Open AccessExtracellular vesicles containing oncogenic mutant β‐catenin activate Wnt signalling pathway in the recipient cells
Author(s) -
Kalra Hina,
Gangoda Lahiru,
Fonseka Pamali,
Chitti Sai V.,
Liem Michael,
Keerthikumar Shivakumar,
Samuel Monisha,
Boukouris Stephanie,
Al Saffar Haidar,
Collins Christine,
Adda Christopher G.,
Ang ChingSeng,
Mathivanan Suresh
Publication year - 2019
Publication title -
journal of extracellular vesicles
Language(s) - English
Resource type - Journals
SCImago Journal Rank - 5.94
H-Index - 68
ISSN - 2001-3078
DOI - 10.1080/20013078.2019.1690217
Subject(s) - wnt signaling pathway , mutant , microbiology and biotechnology , stable isotope labeling by amino acids in cell culture , biology , microvesicles , catenin , beta catenin , cancer cell , signal transduction , chemistry , proteomics , cancer , biochemistry , genetics , gene , microrna
Mutations in β‐catenin, especially at the residues critical for its degradation, render it constitutively active. Here, we show that mutant β‐catenin can be transported via extracellular vesicles (EVs) and activate Wnt signalling pathway in the recipient cells.
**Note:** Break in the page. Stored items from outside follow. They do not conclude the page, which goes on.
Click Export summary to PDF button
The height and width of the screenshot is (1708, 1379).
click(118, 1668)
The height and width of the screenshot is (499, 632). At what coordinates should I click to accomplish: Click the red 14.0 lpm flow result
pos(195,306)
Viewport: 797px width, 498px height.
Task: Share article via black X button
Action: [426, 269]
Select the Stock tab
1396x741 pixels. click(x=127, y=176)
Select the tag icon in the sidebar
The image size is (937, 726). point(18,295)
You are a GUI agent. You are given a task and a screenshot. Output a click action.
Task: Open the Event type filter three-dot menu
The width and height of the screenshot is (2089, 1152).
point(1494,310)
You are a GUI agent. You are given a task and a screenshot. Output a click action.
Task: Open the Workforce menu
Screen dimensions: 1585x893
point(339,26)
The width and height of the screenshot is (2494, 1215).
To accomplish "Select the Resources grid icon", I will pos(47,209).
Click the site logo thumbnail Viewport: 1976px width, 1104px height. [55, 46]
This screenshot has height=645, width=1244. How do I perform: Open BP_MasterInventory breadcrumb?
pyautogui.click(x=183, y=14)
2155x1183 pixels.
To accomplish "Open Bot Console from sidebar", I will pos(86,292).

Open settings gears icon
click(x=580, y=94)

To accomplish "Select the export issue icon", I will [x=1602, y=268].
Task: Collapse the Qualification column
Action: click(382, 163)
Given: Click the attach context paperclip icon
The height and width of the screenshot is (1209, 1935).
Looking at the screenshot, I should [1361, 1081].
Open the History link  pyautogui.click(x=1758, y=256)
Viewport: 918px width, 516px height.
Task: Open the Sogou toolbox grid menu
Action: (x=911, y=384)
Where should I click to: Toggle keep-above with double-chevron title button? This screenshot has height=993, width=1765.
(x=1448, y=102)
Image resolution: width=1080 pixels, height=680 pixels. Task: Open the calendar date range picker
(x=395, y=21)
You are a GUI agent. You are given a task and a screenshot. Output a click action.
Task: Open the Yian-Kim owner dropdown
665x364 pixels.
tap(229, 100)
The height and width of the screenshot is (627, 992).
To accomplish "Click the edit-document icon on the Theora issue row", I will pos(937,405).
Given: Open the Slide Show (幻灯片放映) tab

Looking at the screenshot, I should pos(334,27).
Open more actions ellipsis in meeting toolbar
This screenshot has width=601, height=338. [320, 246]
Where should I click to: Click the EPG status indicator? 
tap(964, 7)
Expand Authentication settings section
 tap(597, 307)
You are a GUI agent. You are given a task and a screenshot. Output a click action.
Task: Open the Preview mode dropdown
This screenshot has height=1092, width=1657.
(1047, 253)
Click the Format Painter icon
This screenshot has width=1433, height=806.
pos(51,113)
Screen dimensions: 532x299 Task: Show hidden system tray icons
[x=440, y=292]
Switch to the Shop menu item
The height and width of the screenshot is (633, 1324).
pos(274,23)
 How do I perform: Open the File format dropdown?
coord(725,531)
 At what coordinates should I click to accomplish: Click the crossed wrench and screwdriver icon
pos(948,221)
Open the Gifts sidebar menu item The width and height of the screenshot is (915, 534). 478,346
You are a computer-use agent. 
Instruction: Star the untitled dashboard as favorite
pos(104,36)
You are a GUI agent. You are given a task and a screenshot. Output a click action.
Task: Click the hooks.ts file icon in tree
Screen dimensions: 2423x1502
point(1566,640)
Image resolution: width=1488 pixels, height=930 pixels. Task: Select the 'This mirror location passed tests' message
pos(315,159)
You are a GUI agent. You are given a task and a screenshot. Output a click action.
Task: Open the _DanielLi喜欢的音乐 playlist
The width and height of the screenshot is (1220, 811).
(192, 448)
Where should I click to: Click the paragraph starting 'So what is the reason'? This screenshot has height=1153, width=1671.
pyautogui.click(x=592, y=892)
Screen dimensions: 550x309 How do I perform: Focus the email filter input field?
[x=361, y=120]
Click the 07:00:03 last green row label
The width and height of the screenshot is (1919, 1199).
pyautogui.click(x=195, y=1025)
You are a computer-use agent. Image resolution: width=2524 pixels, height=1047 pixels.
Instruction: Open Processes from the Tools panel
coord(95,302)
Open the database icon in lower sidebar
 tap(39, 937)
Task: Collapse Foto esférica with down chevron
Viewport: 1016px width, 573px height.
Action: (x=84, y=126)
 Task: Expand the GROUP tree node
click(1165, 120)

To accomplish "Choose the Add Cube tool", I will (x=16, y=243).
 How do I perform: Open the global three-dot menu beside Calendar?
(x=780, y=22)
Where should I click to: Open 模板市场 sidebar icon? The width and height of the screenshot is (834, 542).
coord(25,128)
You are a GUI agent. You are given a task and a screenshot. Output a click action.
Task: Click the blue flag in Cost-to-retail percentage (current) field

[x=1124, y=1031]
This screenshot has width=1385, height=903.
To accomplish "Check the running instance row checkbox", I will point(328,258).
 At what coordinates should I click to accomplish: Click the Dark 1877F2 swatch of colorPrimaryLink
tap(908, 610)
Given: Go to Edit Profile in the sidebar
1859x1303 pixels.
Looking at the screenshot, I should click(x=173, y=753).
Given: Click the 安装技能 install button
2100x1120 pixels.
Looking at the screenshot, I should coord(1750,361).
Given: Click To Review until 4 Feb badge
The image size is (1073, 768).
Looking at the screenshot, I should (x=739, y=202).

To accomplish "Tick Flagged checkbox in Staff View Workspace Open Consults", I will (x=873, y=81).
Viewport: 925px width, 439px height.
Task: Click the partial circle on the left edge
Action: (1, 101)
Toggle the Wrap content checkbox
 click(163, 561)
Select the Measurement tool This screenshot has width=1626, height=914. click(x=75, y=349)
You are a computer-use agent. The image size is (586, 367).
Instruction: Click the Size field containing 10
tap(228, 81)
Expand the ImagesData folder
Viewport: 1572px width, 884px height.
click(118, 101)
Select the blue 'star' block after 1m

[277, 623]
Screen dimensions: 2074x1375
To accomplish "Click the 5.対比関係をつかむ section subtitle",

An integrative proteogenomic analysis identified the presence of mutated β‐catenin in EVs secreted by colorectal cancer (CRC) cells. Follow‐up experiments established that EVs released from LIM1215 CRC cells stimulated Wnt signalling pathway in the recipient cells with wild‐type β‐catenin. SILAC‐based quantitative proteomics analysis confirmed the transfer of mutant β‐catenin to the nucleus of the recipient cells. In vivo tracking of DiR‐labelled EVs in mouse implanted with RKO CRC cells revealed its bio‐distribution, confirmed the activation of Wnt signalling pathway in tumour cells and increased the tumour burden. Overall, for the first time, this study reveals that EVs can transfer mutant β‐catenin to the recipient cells and promote cancer progression.